* [Problem to work on] Convert the entries in the part that opens with the line containing "will (38, 515)." and closes with the line containing "Click the 1.15", both included, into a two-column CSV with the headers instruction and answer. Give one row per entry, put each field in double quotes, and replace any line breaks inside a field with spaces.

####################

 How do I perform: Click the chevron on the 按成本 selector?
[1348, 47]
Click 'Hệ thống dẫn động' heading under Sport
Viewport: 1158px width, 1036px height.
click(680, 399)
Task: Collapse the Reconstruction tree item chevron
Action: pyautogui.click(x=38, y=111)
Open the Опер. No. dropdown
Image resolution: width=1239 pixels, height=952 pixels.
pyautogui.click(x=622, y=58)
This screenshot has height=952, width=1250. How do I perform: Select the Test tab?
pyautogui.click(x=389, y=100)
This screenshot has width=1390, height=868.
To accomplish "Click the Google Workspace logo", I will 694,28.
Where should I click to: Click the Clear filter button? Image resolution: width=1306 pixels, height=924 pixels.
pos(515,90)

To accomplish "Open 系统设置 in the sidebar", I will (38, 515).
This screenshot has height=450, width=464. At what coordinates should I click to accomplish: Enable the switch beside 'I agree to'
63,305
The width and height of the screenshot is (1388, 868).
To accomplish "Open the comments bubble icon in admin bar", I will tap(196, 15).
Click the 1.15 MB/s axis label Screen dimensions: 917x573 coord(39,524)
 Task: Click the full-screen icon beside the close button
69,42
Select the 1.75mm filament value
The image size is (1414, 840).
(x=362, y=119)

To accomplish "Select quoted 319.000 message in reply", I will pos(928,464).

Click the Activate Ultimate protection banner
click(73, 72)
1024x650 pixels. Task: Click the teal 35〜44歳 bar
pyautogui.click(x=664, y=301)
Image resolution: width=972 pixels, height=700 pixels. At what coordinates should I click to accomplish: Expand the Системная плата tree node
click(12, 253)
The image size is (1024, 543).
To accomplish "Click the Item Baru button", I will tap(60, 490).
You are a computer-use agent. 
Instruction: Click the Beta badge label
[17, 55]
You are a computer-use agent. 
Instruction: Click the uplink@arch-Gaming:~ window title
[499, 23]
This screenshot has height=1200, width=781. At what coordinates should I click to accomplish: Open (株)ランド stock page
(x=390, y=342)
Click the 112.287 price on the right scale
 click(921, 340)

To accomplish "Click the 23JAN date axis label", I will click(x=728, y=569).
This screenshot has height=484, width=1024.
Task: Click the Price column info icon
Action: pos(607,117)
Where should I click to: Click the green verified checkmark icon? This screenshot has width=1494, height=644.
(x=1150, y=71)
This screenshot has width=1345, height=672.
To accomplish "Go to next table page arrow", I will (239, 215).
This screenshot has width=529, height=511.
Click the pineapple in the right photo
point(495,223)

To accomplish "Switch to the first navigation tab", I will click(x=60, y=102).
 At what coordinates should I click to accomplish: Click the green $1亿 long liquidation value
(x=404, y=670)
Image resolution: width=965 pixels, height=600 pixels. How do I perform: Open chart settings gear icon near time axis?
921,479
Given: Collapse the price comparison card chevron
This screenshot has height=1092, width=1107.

####################

* [Problem solution]
instruction,answer
"To accomplish ""Open 系统设置 in the sidebar"",","I will (38, 515)."
"This screenshot has height=450, width=464. At what coordinates should I click to accomplish: Enable the switch beside 'I agree to'","63,305"
"The width and height of the screenshot is (1388, 868). To accomplish ""Open the comments bubble icon in admin bar"",","I will tap(196, 15)."
"Click the 1.15 MB/s axis label Screen dimensions: 917x573","coord(39,524)"